Chelsea’s huge outlay on players in 2003-04 has pushed the combined spending on players of English football clubs past the £1bn barrier for the first time.

The figure of £1.049bn, revealed in the Annual Review of Football Finance by the accounting firm Deloitte, includes spending on wages and transfer fees.

“The on-field duopoly in the Premiership has been shattered by Chelsea,” said Dan Jones, at Deloitte.

“This was by no means the first sizeable personal investment in a football club but the scale and speed of it dwarfed anything previously witnessed.

“In 2003-04 Chelsea’s revenues increased by over £50m to reach a club record of £144m and by this measure the club is now the fourth richest club in the world. We estimate Mr Abramovich’s investment now totals [around] £300m. Other clubs are not trying to compete in an unwinnable financial contest. That makes sense.”

Deloitte sports business consultant Paul Rawnsley believes clubs are taking a more sensible approach to player wages.

He said: “At the top clubs the biggest stars are still being very well paid – and the amount Chelsea are paying skews the figures.

“But in the middle ground, there are not the rates of increases seen in the previous 10 years – and even decreases.

“There has also been an increase in performance-related pay.

“It would be healthier if there was a greater move to these sorts of contracts where players were rewarded for Champions League qualification or Premier League survival.”

The Deloitte report states: “Chelsea total wages were £38m higher than the second biggest spenders, Manchester United, and almost certainly the highest football club wages bill in the world.

“There was a fall of 7% in players’ earnings in the Championship to £138m – a reversal of an average 15% increase over the last decade.
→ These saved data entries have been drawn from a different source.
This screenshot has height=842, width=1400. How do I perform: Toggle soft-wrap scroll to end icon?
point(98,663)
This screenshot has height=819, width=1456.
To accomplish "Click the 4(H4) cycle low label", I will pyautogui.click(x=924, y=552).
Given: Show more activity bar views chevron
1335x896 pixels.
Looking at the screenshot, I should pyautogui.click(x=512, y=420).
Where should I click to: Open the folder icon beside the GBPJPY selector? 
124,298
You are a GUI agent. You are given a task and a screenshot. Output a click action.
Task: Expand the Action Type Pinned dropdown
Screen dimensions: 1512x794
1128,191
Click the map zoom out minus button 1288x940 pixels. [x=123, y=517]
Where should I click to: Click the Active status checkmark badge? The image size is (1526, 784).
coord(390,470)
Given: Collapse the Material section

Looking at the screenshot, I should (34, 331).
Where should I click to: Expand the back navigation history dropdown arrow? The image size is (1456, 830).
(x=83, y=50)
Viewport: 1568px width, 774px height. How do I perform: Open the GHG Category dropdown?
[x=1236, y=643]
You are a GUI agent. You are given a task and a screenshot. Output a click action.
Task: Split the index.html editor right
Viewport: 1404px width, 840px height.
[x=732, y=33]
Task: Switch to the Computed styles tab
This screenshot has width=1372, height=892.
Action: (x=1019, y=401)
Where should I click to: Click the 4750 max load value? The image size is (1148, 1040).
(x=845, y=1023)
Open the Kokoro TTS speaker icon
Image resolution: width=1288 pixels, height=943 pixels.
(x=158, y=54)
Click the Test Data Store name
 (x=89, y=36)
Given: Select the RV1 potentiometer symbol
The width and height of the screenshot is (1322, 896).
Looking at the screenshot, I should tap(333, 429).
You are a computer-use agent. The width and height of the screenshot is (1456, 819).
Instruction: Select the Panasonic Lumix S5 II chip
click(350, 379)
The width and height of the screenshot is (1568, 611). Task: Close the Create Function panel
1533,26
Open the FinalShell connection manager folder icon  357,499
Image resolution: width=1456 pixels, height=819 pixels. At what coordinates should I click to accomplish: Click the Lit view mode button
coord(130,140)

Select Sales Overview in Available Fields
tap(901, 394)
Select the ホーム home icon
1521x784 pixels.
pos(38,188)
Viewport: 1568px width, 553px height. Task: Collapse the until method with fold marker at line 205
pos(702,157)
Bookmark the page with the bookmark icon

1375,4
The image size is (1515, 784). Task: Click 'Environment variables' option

“Player wages also declined in Leagues One and Two, by 17% and 4% respectively.”

Deloitte estimates that a third of the £250m spent on foreign players and to agents came from Stamford Bridge.

“Big transfer fees and wages will continue to be paid for star players but for the majority of players the new sense of ‘realism’ will continue to limit transfer fees and we hope that more performance-dependent wages will continue to be introduced for all players.”

Premiership clubs continue to generate more revenue than any other. The Premier League earned £1.3bn of revenue in 2003-04, confirming the league’s status as the biggest in Europe by a record margin. It represents 18% of the total £7.5bn Euro pean football market.

The gap in revenue between the Premiership and Italy’s Serie A – the next most lucrative league – has widened from under €100m in 1999-2000 to €823m in 2003-04.

The Premiership accrued higher matchday revenues than France’s Ligue 1, the German Bundesliga and Serie A combined, reflecting the cost of ticket prices in the respective countries.

The change in TV rights, with the new deal’s first season just completed, has led to a further increase in the cost of attending Premier League games.

“While the new three-year broadcast deals will result in lower broadcast revenues, evidence suggests that many clubs have been successful in increasing matchday and commercial revenues to compensate,” says the report.